Material supplied: Begin
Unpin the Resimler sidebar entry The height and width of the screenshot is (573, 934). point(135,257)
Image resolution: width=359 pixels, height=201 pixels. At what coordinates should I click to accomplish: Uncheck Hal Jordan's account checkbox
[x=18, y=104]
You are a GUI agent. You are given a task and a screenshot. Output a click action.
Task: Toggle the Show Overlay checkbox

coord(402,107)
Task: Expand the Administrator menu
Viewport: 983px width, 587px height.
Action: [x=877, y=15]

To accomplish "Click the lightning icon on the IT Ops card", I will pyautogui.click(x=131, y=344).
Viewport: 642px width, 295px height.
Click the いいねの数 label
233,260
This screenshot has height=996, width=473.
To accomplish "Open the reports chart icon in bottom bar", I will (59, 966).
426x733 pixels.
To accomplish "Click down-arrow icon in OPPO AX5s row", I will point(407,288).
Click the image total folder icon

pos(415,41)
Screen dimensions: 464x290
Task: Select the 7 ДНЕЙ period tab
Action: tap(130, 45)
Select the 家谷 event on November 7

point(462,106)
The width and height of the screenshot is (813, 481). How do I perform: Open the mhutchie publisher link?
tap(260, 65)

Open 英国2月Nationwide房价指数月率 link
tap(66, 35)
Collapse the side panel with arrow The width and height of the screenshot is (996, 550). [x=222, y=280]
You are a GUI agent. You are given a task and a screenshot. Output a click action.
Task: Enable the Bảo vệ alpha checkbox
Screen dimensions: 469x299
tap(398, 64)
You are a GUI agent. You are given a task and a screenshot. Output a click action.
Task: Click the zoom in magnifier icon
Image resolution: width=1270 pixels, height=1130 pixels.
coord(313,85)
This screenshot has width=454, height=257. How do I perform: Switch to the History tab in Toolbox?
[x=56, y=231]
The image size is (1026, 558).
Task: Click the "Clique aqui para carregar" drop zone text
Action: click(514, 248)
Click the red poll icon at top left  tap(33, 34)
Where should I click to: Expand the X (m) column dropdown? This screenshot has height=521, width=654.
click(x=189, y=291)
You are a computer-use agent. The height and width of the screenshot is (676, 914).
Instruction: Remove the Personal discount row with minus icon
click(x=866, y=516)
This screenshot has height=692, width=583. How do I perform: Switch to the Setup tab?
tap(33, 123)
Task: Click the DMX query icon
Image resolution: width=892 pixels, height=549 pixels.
Material supplied: End
> _Your task_: Please retype all of the records, keeping each line exactly as it is.

> _Solution for this problem_:
Unpin the Resimler sidebar entry The height and width of the screenshot is (573, 934). point(135,257)
Image resolution: width=359 pixels, height=201 pixels. At what coordinates should I click to accomplish: Uncheck Hal Jordan's account checkbox
[x=18, y=104]
You are a GUI agent. You are given a task and a screenshot. Output a click action.
Task: Toggle the Show Overlay checkbox

coord(402,107)
Task: Expand the Administrator menu
Viewport: 983px width, 587px height.
Action: [x=877, y=15]

To accomplish "Click the lightning icon on the IT Ops card", I will pyautogui.click(x=131, y=344).
Viewport: 642px width, 295px height.
Click the いいねの数 label
233,260
This screenshot has height=996, width=473.
To accomplish "Open the reports chart icon in bottom bar", I will (59, 966).
426x733 pixels.
To accomplish "Click down-arrow icon in OPPO AX5s row", I will point(407,288).
Click the image total folder icon

pos(415,41)
Screen dimensions: 464x290
Task: Select the 7 ДНЕЙ period tab
Action: tap(130, 45)
Select the 家谷 event on November 7

point(462,106)
The width and height of the screenshot is (813, 481). How do I perform: Open the mhutchie publisher link?
tap(260, 65)

Open 英国2月Nationwide房价指数月率 link
tap(66, 35)
Collapse the side panel with arrow The width and height of the screenshot is (996, 550). [x=222, y=280]
You are a GUI agent. You are given a task and a screenshot. Output a click action.
Task: Enable the Bảo vệ alpha checkbox
Screen dimensions: 469x299
tap(398, 64)
You are a GUI agent. You are given a task and a screenshot. Output a click action.
Task: Click the zoom in magnifier icon
Image resolution: width=1270 pixels, height=1130 pixels.
coord(313,85)
This screenshot has width=454, height=257. How do I perform: Switch to the History tab in Toolbox?
[x=56, y=231]
The image size is (1026, 558).
Task: Click the "Clique aqui para carregar" drop zone text
Action: click(514, 248)
Click the red poll icon at top left  tap(33, 34)
Where should I click to: Expand the X (m) column dropdown? This screenshot has height=521, width=654.
click(x=189, y=291)
You are a computer-use agent. The height and width of the screenshot is (676, 914).
Instruction: Remove the Personal discount row with minus icon
click(x=866, y=516)
This screenshot has height=692, width=583. How do I perform: Switch to the Setup tab?
tap(33, 123)
Task: Click the DMX query icon
Image resolution: width=892 pixels, height=549 pixels.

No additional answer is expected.